サムスン電子の営業益 7四半期ぶり前期比減=4~6月

【ソウル聯合ニュース】韓国のサムスン電子が6日に発表した4~6月期の連結決算(速報値)によると、本業のもうけを示す営業利益は14兆8000億ウォン(約1兆4600億円)で前年同期比5.2%増加した。過去最高を記録した前期(15兆6420億ウォン)に比べると5.4%減少した。前期比での減少は7四半期ぶり。半導体事業が堅調な成長を続けたものの、スマートフォン(スマホ)やディスプレー事業で業績が期待に届かなかったようだ。

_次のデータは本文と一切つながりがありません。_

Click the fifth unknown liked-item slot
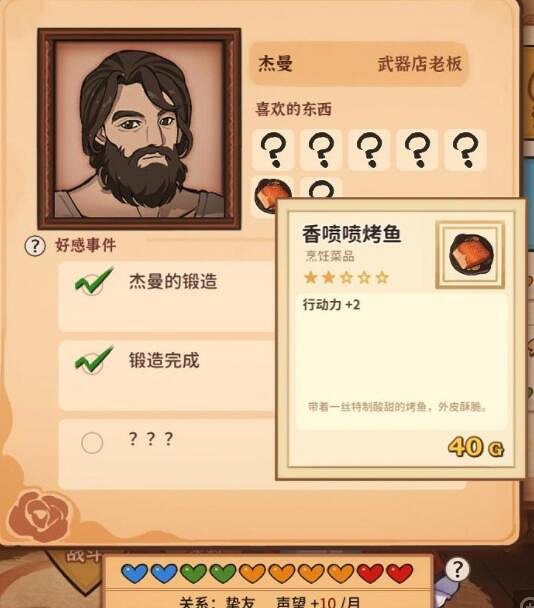The height and width of the screenshot is (608, 534). pyautogui.click(x=465, y=150)
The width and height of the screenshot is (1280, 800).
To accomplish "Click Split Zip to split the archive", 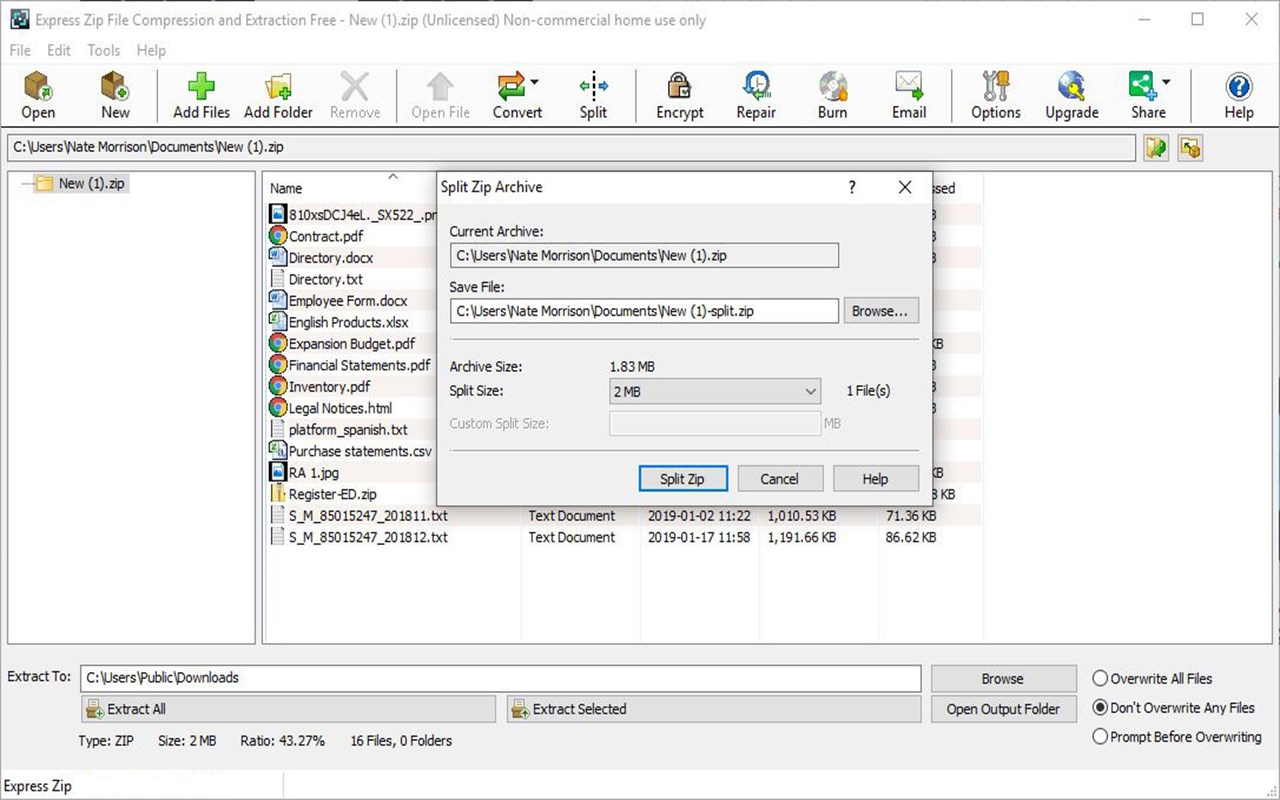I will [x=683, y=478].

 4~6月期の売上高は前年同期比4.9%減の58兆ウォン。前期比でも4.2%減少した。売上高に対する営業利益の比率を示す営業利益率は25.5%で前年同期(23.1%)を上回ったものの、過去最高だった前期(25.8%)よりはやや低かった。

 4~6月期の事業部門別の業績は追って発表されるが、半導体部門では営業利益が初めて12兆ウォンを超えたとの見方もある。その場合、営業利益全体のおよそ8割を占めることになり、収益構造の半導体偏重が深刻との指摘も出そうだ。

 スマホ事業を主体とするITモバイル(IM)部門は、旗艦機種「ギャラクシーS9」「S9プラス」の発売を1~3月期に前倒しした上、販売実績も期待に届かなかったことから、営業利益は2兆ウォン台前半または1兆ウォン台後半と、前年同期の半分ほどにとどまったとみられている。

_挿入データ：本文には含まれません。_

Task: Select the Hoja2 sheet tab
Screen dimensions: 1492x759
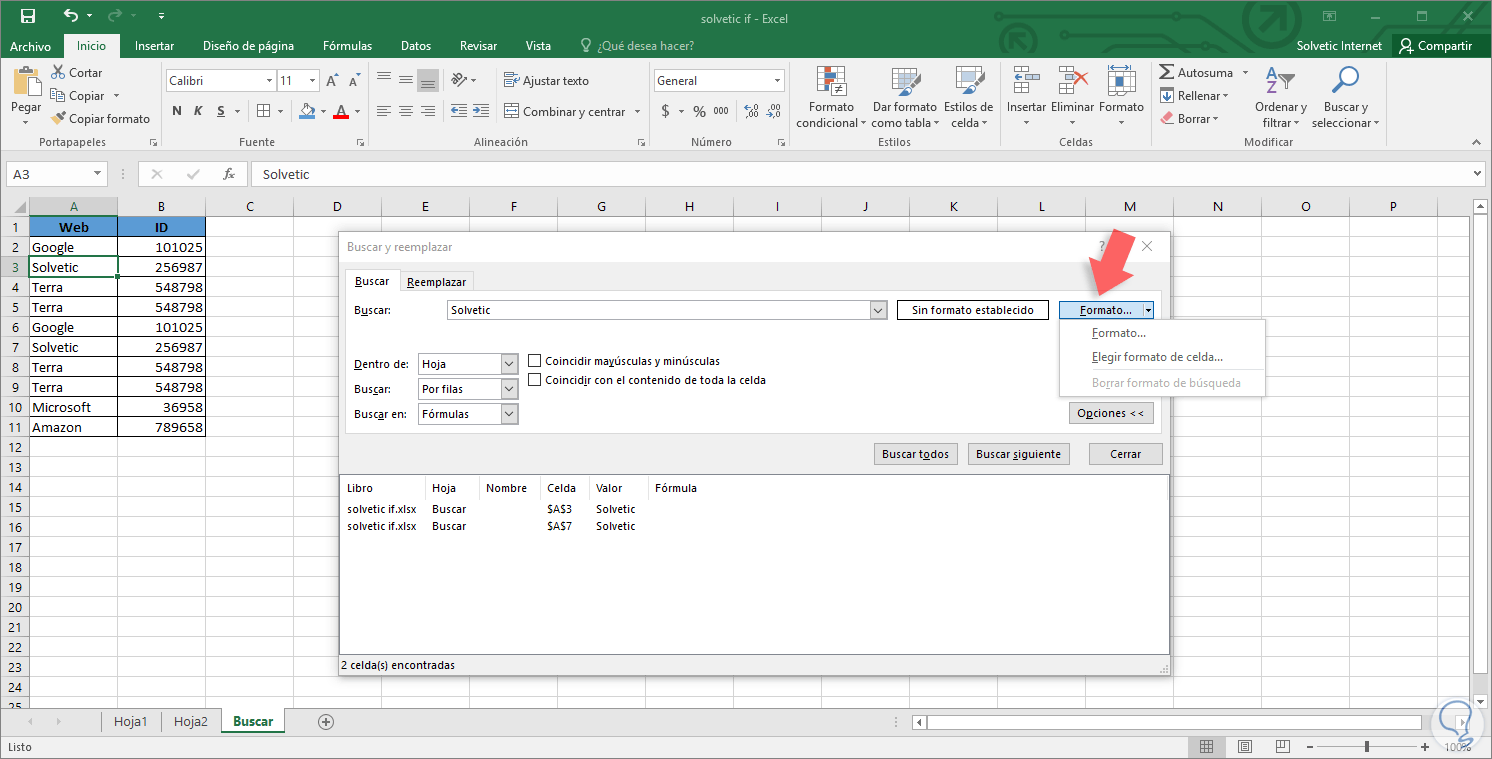Action: pos(190,720)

 半導体と共にデバイス・ソリューション(DS)部門を構成するディスプレー事業の営業利益も1000億ウォン台前半にとどまり、前年同期(1兆7100億ウォン)の10分の1にも満たなかったと業界は推定している。

 消費者家電(CE)部門は今年の大型スポーツイベントに伴いテレビの売り上げが増加したことで、前期より業績が上向いたとみられる。